— EXERCISE —
In the passage below on pooled testing and sequencing, set down everything from "Since the main" down to "central sequencing center." word for word.

— SOURCE EXTRACT —
+++

We propose a division of labor scheme where any facility that has an automated liquid handler and a PCR block can function as a first step in the processing pipeline. A single 96 plate is processed and pooled every ~30 minutes in every such station. These pooled batches can be collected to a central sequencing facility that pools them further for cost-effective sequencing.
If collection into plates is not feasible, there are dedicated automated liquid handler stations for re-organizing tubes into plates, as is already the case in most testing facilities.
Since the main equipment required for the application of ApharSeq already exists in many diagnostic facilities, we envision a gradual transition from the qPCR technology to sequencing-based assays by partial re-purposing of labs. For example, a facility with five liquid handlers can process upto ~2000 samples in two hours12, and then get back to its usual testing qPCR program. The pools generated during these two hours from four such facilities can be collected to a central sequencing center.

+++

— PROVIDED DATA —
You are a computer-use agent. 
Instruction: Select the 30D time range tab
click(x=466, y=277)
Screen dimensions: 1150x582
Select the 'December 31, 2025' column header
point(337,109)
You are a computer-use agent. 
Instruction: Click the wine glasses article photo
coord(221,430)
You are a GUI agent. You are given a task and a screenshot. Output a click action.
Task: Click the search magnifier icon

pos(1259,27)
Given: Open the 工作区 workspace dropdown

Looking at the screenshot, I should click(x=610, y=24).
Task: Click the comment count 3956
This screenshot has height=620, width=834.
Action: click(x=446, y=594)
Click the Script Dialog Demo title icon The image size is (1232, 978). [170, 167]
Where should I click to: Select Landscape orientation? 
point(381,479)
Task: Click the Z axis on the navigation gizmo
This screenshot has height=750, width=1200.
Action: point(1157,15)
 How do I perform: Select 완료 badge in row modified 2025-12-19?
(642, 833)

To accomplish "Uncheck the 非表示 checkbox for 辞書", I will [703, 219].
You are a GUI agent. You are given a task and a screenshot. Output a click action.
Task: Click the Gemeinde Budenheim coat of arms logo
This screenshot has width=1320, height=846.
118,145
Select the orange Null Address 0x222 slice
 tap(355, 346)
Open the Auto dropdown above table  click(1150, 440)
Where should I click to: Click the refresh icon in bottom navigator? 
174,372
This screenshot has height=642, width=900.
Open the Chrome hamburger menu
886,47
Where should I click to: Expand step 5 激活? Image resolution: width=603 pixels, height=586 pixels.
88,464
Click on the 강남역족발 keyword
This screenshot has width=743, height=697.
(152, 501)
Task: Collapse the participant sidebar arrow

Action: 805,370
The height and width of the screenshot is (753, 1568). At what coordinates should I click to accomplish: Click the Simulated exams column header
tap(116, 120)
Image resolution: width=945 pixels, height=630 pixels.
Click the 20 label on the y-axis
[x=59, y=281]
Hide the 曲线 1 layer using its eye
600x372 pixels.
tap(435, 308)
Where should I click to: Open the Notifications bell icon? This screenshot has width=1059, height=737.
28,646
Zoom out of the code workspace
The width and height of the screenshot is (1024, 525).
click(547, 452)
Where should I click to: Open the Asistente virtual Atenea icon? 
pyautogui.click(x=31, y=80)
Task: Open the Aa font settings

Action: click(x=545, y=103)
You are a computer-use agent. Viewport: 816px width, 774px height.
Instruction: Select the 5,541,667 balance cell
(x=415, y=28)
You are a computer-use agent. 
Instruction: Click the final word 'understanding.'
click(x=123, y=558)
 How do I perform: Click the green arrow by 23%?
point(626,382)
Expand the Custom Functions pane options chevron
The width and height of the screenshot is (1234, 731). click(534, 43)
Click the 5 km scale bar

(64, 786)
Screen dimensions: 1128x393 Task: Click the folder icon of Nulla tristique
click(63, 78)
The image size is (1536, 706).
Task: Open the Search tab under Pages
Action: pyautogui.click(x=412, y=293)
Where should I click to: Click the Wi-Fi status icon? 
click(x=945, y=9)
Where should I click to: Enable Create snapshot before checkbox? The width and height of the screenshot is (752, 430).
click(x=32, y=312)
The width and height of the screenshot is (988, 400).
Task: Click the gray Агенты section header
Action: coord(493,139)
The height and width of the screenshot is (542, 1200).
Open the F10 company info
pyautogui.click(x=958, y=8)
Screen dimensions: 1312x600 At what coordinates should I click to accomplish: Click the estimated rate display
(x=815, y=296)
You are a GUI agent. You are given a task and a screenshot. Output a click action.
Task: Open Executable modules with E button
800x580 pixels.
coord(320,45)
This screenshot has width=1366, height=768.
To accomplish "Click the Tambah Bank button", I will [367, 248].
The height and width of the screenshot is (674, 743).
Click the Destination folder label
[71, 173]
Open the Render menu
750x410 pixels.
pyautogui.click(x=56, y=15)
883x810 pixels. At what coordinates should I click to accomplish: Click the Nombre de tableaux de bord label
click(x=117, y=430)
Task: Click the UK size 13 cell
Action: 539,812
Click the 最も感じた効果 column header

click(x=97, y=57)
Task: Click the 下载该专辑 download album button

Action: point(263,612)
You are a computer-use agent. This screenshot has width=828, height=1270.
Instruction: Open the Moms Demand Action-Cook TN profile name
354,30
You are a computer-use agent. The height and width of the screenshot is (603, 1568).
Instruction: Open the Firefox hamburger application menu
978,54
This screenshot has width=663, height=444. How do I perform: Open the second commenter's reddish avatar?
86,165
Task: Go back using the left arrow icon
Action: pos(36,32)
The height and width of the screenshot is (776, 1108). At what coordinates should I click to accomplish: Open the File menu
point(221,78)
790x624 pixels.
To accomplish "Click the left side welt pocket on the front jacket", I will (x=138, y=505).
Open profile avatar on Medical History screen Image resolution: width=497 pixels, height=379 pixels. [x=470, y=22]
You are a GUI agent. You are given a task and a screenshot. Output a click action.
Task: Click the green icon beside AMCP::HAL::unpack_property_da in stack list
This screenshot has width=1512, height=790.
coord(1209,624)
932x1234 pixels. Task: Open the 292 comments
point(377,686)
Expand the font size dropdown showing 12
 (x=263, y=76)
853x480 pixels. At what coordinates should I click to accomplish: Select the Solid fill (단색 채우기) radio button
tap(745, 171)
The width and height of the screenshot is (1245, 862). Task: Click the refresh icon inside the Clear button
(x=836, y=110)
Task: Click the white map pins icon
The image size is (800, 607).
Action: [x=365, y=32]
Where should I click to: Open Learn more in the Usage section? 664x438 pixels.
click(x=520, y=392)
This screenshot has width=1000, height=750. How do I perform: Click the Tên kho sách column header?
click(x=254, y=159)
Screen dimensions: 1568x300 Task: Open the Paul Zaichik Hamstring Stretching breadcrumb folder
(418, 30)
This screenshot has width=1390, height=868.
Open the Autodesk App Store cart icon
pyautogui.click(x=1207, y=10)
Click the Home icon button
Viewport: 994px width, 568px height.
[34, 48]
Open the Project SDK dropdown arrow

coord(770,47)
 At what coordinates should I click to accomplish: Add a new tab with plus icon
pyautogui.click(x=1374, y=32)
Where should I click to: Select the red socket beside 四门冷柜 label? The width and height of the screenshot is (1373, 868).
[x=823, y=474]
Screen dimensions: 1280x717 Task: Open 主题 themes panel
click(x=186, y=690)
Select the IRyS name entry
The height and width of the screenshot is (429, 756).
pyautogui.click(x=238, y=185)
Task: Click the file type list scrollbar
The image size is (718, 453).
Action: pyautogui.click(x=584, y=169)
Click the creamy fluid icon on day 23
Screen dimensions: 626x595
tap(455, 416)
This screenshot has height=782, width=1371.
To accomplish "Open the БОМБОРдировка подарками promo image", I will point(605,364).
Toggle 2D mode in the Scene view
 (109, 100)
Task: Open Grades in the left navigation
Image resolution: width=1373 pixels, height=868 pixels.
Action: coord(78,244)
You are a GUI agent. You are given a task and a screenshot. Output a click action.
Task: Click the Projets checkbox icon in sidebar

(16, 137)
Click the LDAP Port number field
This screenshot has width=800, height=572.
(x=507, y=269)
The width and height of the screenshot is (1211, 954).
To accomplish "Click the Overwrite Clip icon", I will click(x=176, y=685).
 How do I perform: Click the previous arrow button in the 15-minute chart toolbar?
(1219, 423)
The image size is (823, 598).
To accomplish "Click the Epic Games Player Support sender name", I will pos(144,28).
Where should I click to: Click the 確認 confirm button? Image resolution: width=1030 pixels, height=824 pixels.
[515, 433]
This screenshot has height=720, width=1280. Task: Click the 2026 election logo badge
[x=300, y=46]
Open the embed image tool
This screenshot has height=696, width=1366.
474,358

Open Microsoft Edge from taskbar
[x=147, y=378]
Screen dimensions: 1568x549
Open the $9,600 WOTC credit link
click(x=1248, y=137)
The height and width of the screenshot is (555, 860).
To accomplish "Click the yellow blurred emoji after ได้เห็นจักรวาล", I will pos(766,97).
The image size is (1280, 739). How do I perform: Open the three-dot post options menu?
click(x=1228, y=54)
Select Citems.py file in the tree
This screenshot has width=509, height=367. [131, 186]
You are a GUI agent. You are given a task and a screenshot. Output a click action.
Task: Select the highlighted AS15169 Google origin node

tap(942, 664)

+++

— YOUR SOLUTION —
Since the main equipment required for the application of ApharSeq already exists in many diagnostic facilities, we envision a gradual transition from the qPCR technology to sequencing-based assays by partial re-purposing of labs. For example, a facility with five liquid handlers can process upto ~2000 samples in two hours12, and then get back to its usual testing qPCR program. The pools generated during these two hours from four such facilities can be collected to a central sequencing center.